Classifier that uses training data from https://data.world/crowdflower/gender-classifier-data to categorize tweets to specific locations
This project aims to classify tweets using solely the content of the tweets (discounting information about the users involved). The project uses a RNN with an underlying multilayer bidirectional LSTM taking advantage of 100 dimensional GloVe embeddings. Primarily implemented using Torch and TensorFlow but also uses additional libraries for small implementation details
numpy==1.20.1
dill==0.3.3
matplotlib==3.3.4
torchtext==0.9.1
torch==1.8.1
Note: GloVe Embeddings will also need to be downloaded although they should automatically upon first run of the code
All necessary tools that would be required by a user are available though the main directory while each subdirectory contains helper functions. Almost all of the neccessary tuning can be done through the config file and all important functions can be called through implement.py.
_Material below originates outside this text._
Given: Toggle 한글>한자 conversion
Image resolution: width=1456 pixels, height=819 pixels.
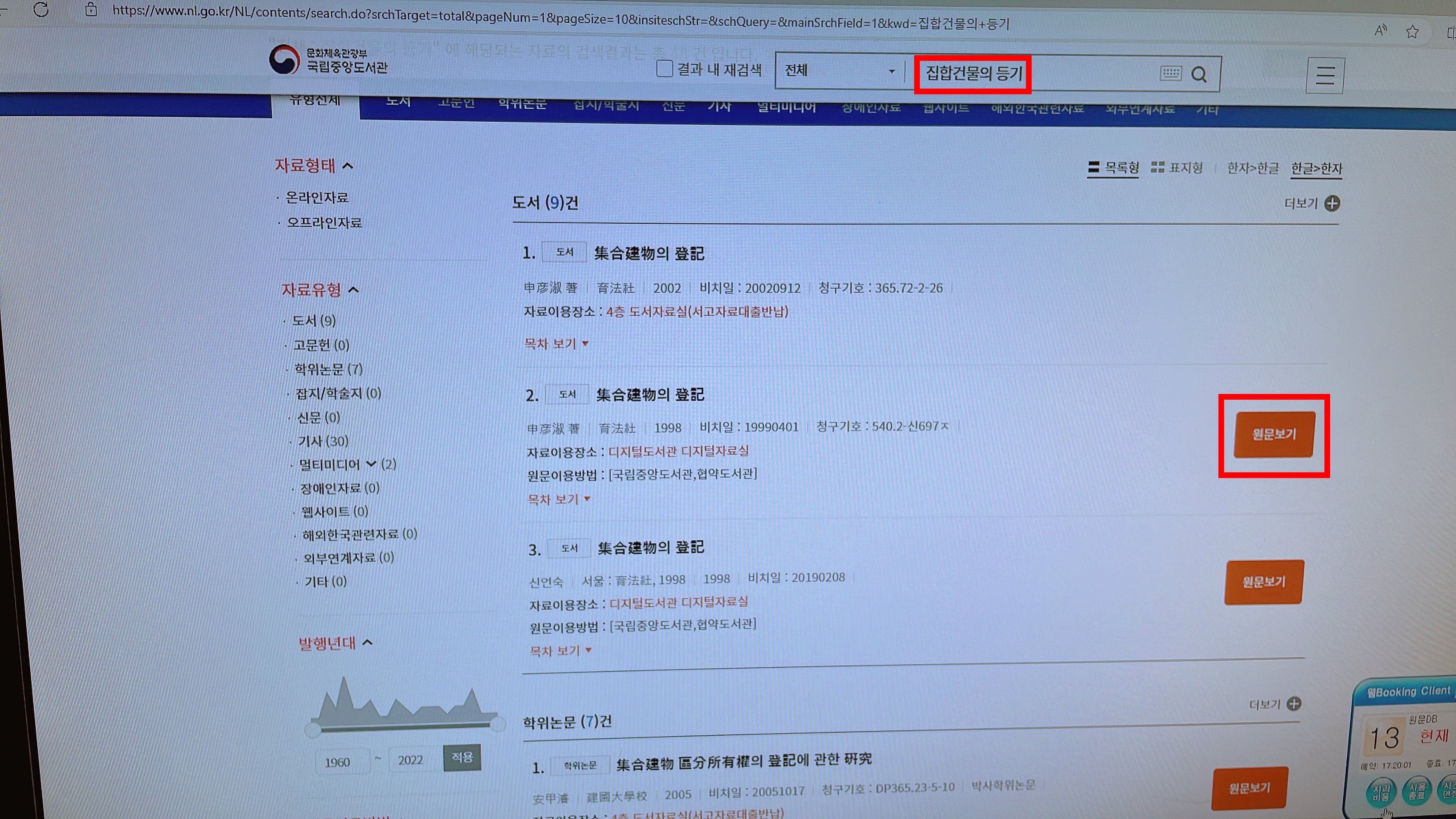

- The classifier subdirectory contains all of the machine learning implementation including the dataloader, training and prediction/testing integrations.
- The dataset_dump subdirectory contains any extra data generated by the preprocessing or saved by the machine learning model
- The raw_data subdirectory contains any data provided by us users prior to any preprocessing
- The tweet_preprocessor subdirectory is an open source library that we use to help us in tokenization
- The preprocess subdirectory includes all of our implementations of text preprocessing
All necessary functions may be called using implement.py. The additional argument parameter determines what is run.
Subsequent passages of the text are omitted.